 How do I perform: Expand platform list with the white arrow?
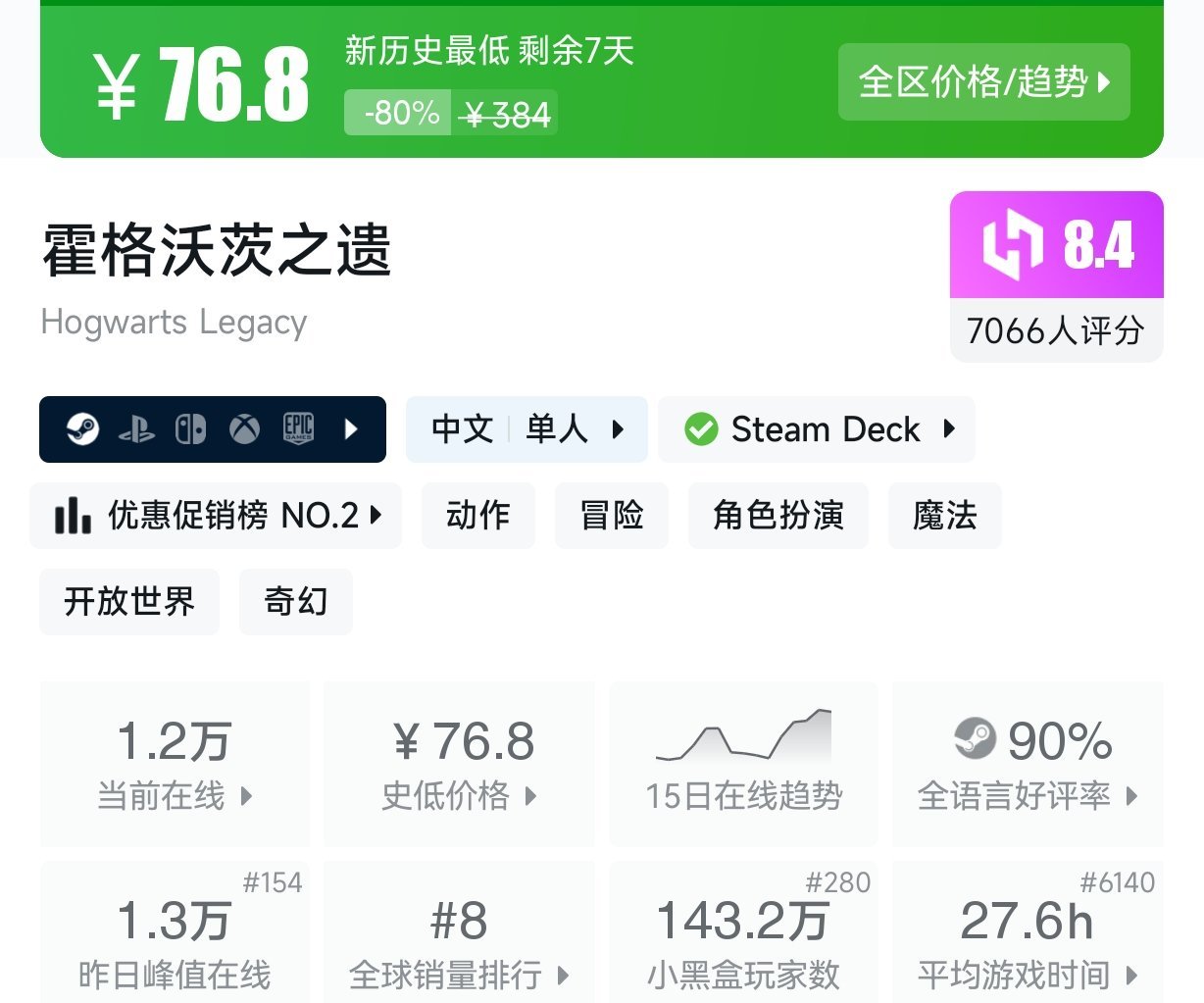pyautogui.click(x=351, y=428)

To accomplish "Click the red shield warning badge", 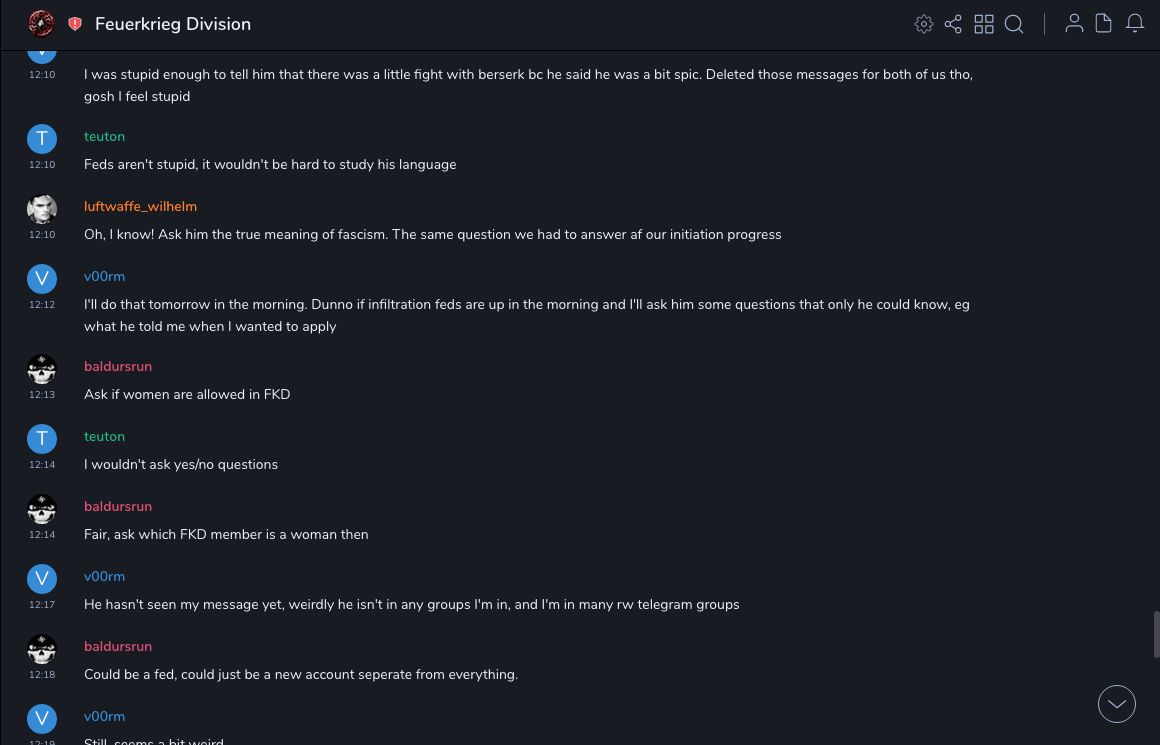I will pyautogui.click(x=75, y=24).
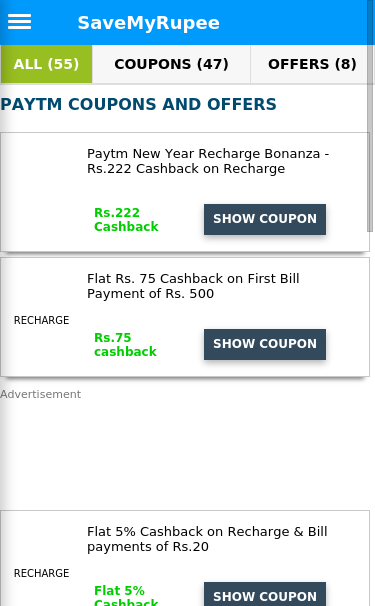
Task: Show coupon for Rs.75 cashback offer
Action: (x=265, y=344)
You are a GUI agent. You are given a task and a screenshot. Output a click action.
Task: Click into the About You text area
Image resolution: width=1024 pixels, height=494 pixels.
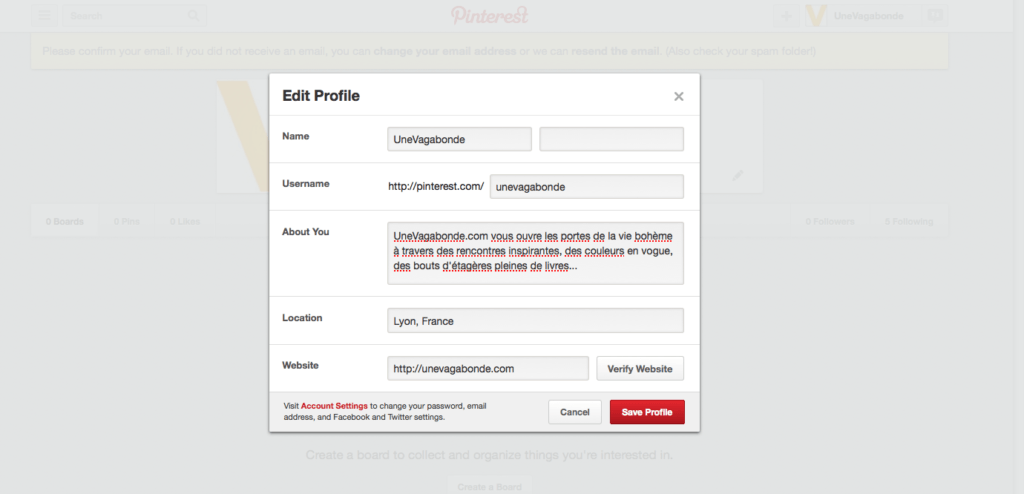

---+---

▶ YOUR TASK: Copy out every line from the one containing "You are a GUI" through the end of the entries, both included, with the wording unchanged. Leave the pictures out of your answer.

▶ FINAL RESULT:
You are a GUI agent. You are given a task and a screenshot. Output a click action.
Task: Click into the About You text area
Image resolution: width=1024 pixels, height=494 pixels.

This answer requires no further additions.